▸ Seitenauszug:
EIN ABEND IM DEZEMBER – Pia Douwes

 

 

Filharmonie Filderstadt,10.12.2012

Die Bühne in der Filharmonie ist stimmungsvoll dekoriert mit einem großen geschmückten Weihnachtsbaum, Geschenkpakete liegen herum, und ein Sofa lässt uns erahnen, dass es dort im späteren Verlauf des Abends noch gemütlich zugehen wird.

Zur musikalischen Begleitung lediglich der bewährte Bösendorfer Flügel, mit der wunderbaren Marina Komissartchik an den Tasten, neben ihr als Turn Pager fungierend Kerstin Ibald aus dem nahegelegenen Manderley. Apropos: Überschlägig die halbe Belegschaft inklusive Herrschaften des mysteriösen Cornwall’schen Anwesens lässt es sich nicht nehmen, diesem Konzertabend ihrer Kollegin Pia Douwes beizuwohnen.

Und was wird das für ein wunderbarer, intensiver Abend. Nun, man kann argumentieren, etwas anderes hätte man auch nicht von der First Lady of Musical zu erwarten. Und doch – gerade diese Mischung aus den sehr anspruchsvollen “Dezember Liedern” im ersten Teil und der Reise durch die beeindruckenden Musicalerfolge der Künstlerin, gefolgt von einem sehr humorvollen doch auch besinnlichen Weihnachtsmedley im zweiten Teil, war ganz besonders. Und eben schon aufgrund der Thematik einmalig im Jahr.

Der arrivierte Musicalkomponist Maury Yeston schuf in Anlehnung an Franz Schuberts “Winterreise” 1991 den Liederzyklus “December Songs”.  Im Jahre 2007 dann veröffentlichte Pia Douwes auf deutsch eingesungen die Dezember Lieder, in hervorragender Übersetzung durch Wolfgang Adenberg.

▸ Quellenauszug:
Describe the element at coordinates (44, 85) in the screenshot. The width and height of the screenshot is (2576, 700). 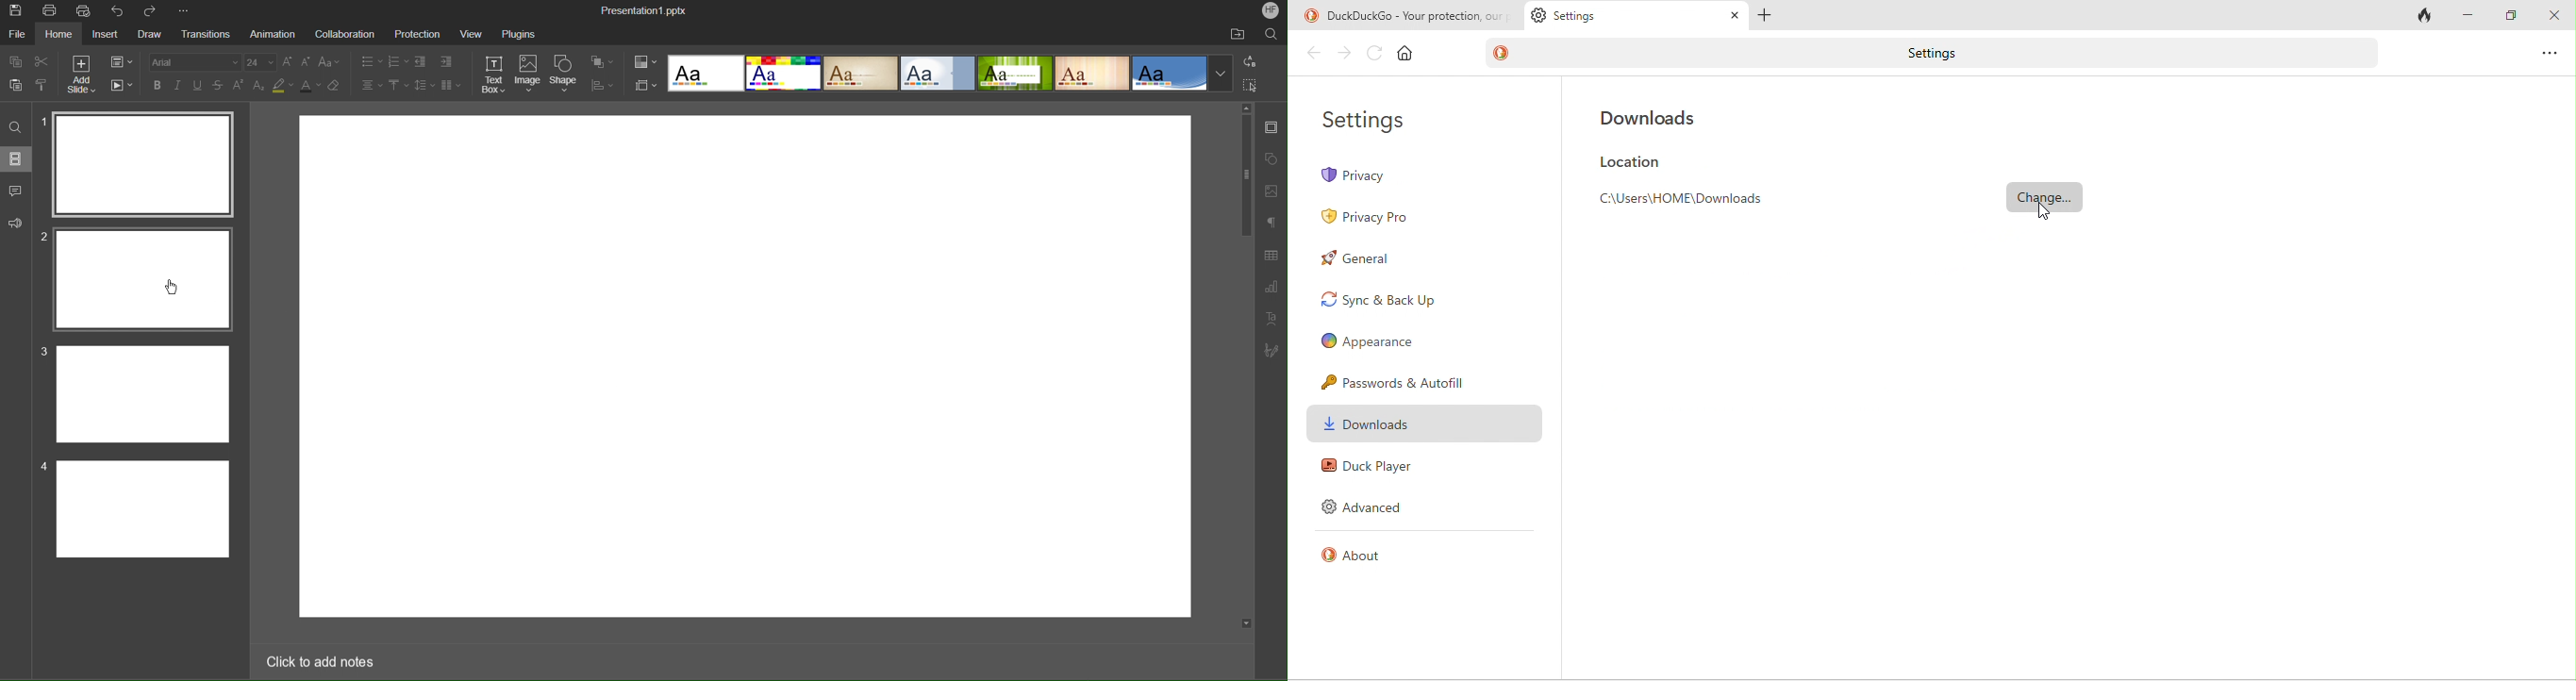
I see `clone formatting` at that location.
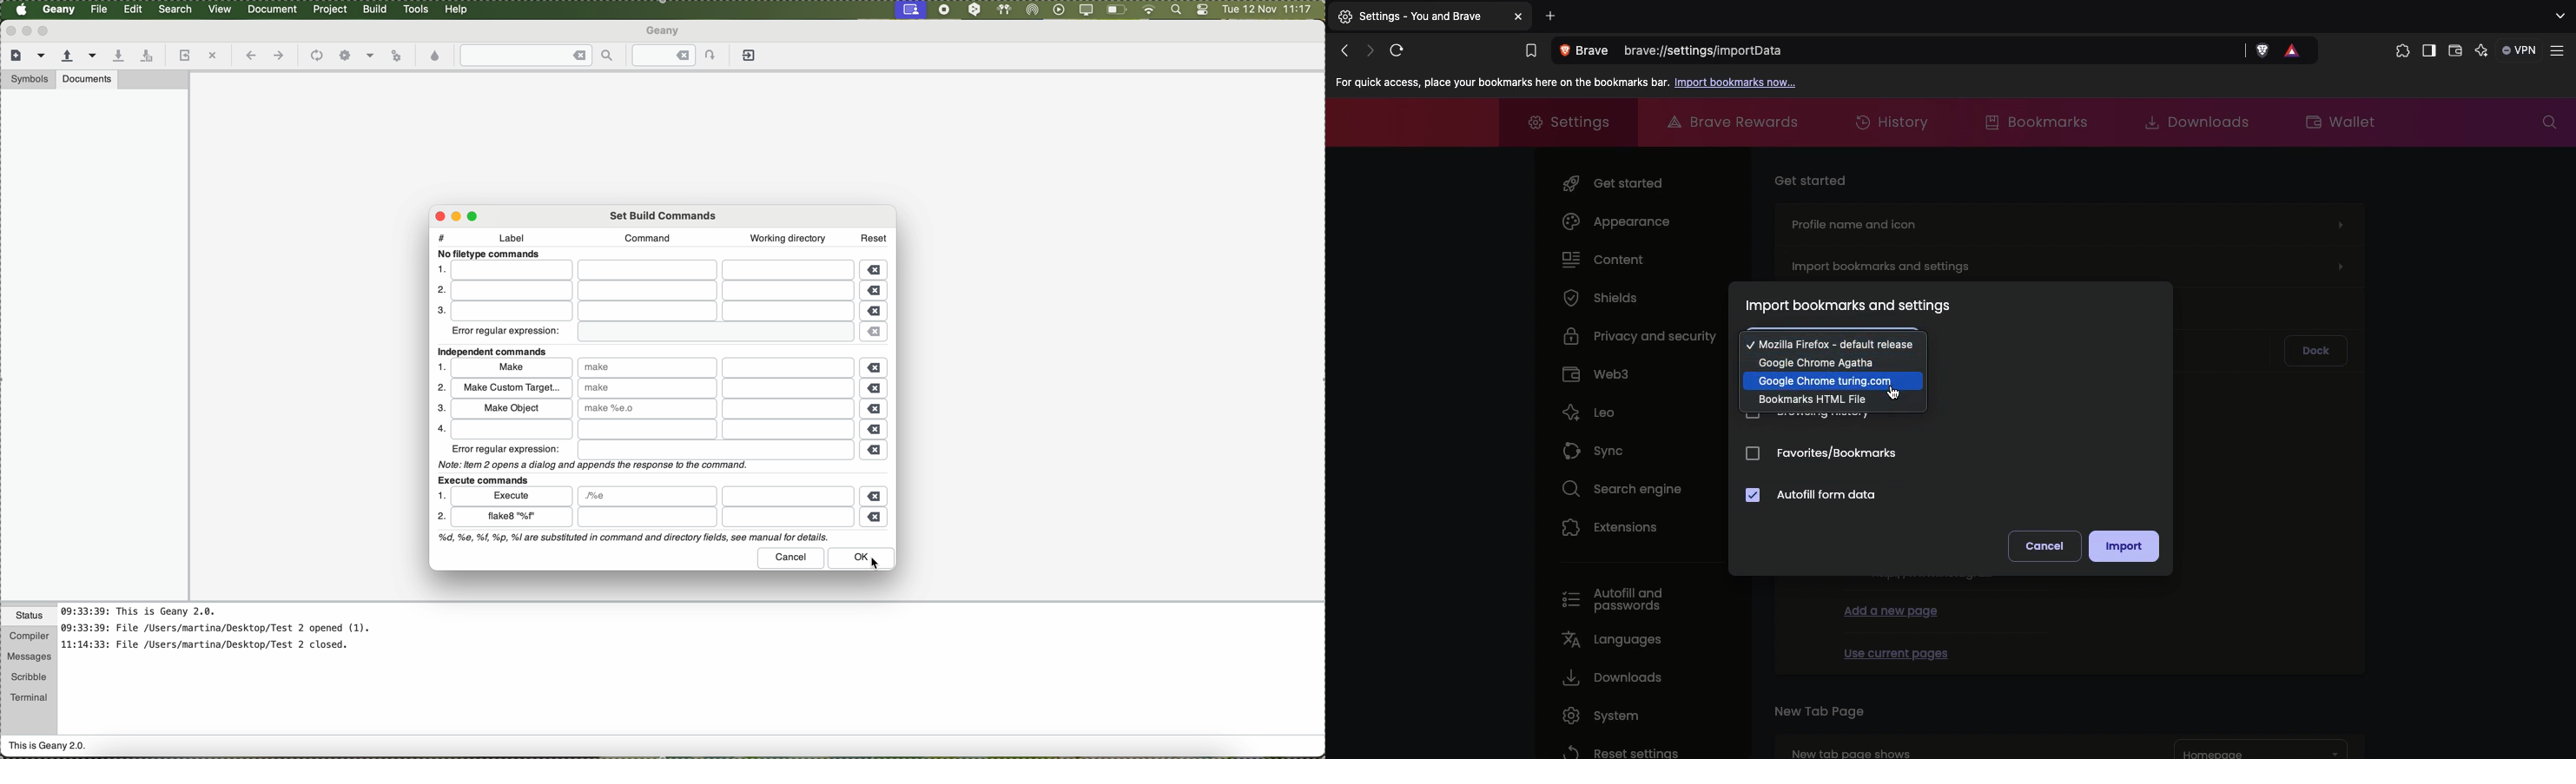 Image resolution: width=2576 pixels, height=784 pixels. I want to click on Downloads, so click(2190, 121).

▸ Aufgabe und Vorgaben:
Schreibe aus dem Konzertbericht den Abschnitt wortgetreu ab, der mit den Worten „Und was wird“ beginnt und mit „durch Wolfgang Adenberg.“ endet.

▸ Lösung der Aufgabe:
Und was wird das für ein wunderbarer, intensiver Abend. Nun, man kann argumentieren, etwas anderes hätte man auch nicht von der First Lady of Musical zu erwarten. Und doch – gerade diese Mischung aus den sehr anspruchsvollen “Dezember Liedern” im ersten Teil und der Reise durch die beeindruckenden Musicalerfolge der Künstlerin, gefolgt von einem sehr humorvollen doch auch besinnlichen Weihnachtsmedley im zweiten Teil, war ganz besonders. Und eben schon aufgrund der Thematik einmalig im Jahr.

Der arrivierte Musicalkomponist Maury Yeston schuf in Anlehnung an Franz Schuberts “Winterreise” 1991 den Liederzyklus “December Songs”.  Im Jahre 2007 dann veröffentlichte Pia Douwes auf deutsch eingesungen die Dezember Lieder, in hervorragender Übersetzung durch Wolfgang Adenberg.